◆ **What is required**: Output the entire listing without altering anything.

# # #

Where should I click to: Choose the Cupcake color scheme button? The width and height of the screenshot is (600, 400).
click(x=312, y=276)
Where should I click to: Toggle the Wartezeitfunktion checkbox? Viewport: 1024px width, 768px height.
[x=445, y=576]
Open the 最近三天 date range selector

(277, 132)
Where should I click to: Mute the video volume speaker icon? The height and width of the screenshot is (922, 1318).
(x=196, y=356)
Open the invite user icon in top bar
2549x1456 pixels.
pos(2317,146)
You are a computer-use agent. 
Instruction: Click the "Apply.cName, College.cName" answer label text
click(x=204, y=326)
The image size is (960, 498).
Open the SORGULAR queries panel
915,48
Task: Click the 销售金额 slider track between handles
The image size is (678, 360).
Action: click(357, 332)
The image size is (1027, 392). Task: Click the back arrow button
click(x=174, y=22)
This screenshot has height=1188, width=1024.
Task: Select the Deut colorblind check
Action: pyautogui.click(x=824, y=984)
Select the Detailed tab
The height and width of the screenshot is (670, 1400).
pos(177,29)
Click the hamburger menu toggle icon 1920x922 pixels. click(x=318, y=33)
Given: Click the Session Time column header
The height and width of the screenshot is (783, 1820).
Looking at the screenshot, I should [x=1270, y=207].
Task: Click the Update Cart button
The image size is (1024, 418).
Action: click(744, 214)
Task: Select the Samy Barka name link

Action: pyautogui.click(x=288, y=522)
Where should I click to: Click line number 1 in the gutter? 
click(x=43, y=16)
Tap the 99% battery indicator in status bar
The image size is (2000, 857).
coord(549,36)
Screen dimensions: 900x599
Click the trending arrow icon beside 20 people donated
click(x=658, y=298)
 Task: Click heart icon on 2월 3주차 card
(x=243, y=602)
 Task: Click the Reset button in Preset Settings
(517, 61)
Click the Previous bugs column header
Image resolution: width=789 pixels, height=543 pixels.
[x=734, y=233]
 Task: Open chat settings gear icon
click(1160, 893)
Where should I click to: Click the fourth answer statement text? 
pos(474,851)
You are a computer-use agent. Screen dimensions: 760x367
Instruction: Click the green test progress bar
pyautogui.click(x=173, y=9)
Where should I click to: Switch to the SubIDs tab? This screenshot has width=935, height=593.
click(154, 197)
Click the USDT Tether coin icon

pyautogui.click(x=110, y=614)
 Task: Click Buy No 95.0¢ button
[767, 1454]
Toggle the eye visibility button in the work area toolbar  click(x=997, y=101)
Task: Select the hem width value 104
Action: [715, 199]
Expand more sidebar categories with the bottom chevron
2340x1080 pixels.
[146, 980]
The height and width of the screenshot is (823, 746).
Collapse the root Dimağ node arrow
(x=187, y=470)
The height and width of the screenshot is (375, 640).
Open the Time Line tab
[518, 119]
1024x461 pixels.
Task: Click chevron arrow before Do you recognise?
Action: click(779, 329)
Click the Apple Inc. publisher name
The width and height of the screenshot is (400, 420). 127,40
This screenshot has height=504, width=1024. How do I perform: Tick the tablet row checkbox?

# # #

◆ **Output for this exercise**:
Where should I click to: Choose the Cupcake color scheme button? The width and height of the screenshot is (600, 400).
click(x=312, y=276)
Where should I click to: Toggle the Wartezeitfunktion checkbox? Viewport: 1024px width, 768px height.
[x=445, y=576]
Open the 最近三天 date range selector

(277, 132)
Where should I click to: Mute the video volume speaker icon? The height and width of the screenshot is (922, 1318).
(x=196, y=356)
Open the invite user icon in top bar
2549x1456 pixels.
pos(2317,146)
You are a computer-use agent. 
Instruction: Click the "Apply.cName, College.cName" answer label text
click(x=204, y=326)
The image size is (960, 498).
Open the SORGULAR queries panel
915,48
Task: Click the 销售金额 slider track between handles
The image size is (678, 360).
Action: click(357, 332)
The image size is (1027, 392). Task: Click the back arrow button
click(x=174, y=22)
This screenshot has height=1188, width=1024.
Task: Select the Deut colorblind check
Action: pyautogui.click(x=824, y=984)
Select the Detailed tab
The height and width of the screenshot is (670, 1400).
pos(177,29)
Click the hamburger menu toggle icon 1920x922 pixels. click(x=318, y=33)
Given: Click the Session Time column header
The height and width of the screenshot is (783, 1820).
Looking at the screenshot, I should [x=1270, y=207].
Task: Click the Update Cart button
The image size is (1024, 418).
Action: click(744, 214)
Task: Select the Samy Barka name link

Action: pyautogui.click(x=288, y=522)
Where should I click to: Click line number 1 in the gutter? 
click(x=43, y=16)
Tap the 99% battery indicator in status bar
The image size is (2000, 857).
coord(549,36)
Screen dimensions: 900x599
Click the trending arrow icon beside 20 people donated
click(x=658, y=298)
 Task: Click heart icon on 2월 3주차 card
(x=243, y=602)
 Task: Click the Reset button in Preset Settings
(517, 61)
Click the Previous bugs column header
Image resolution: width=789 pixels, height=543 pixels.
[x=734, y=233]
 Task: Open chat settings gear icon
click(1160, 893)
Where should I click to: Click the fourth answer statement text? 
pos(474,851)
You are a computer-use agent. Screen dimensions: 760x367
Instruction: Click the green test progress bar
pyautogui.click(x=173, y=9)
Where should I click to: Switch to the SubIDs tab? This screenshot has width=935, height=593.
click(154, 197)
Click the USDT Tether coin icon

pyautogui.click(x=110, y=614)
 Task: Click Buy No 95.0¢ button
[767, 1454]
Toggle the eye visibility button in the work area toolbar  click(x=997, y=101)
Task: Select the hem width value 104
Action: [715, 199]
Expand more sidebar categories with the bottom chevron
2340x1080 pixels.
[146, 980]
The height and width of the screenshot is (823, 746).
Collapse the root Dimağ node arrow
(x=187, y=470)
The height and width of the screenshot is (375, 640).
Open the Time Line tab
[518, 119]
1024x461 pixels.
Task: Click chevron arrow before Do you recognise?
Action: click(779, 329)
Click the Apple Inc. publisher name
The width and height of the screenshot is (400, 420). 127,40
This screenshot has height=504, width=1024. How do I perform: Tick the tablet row checkbox?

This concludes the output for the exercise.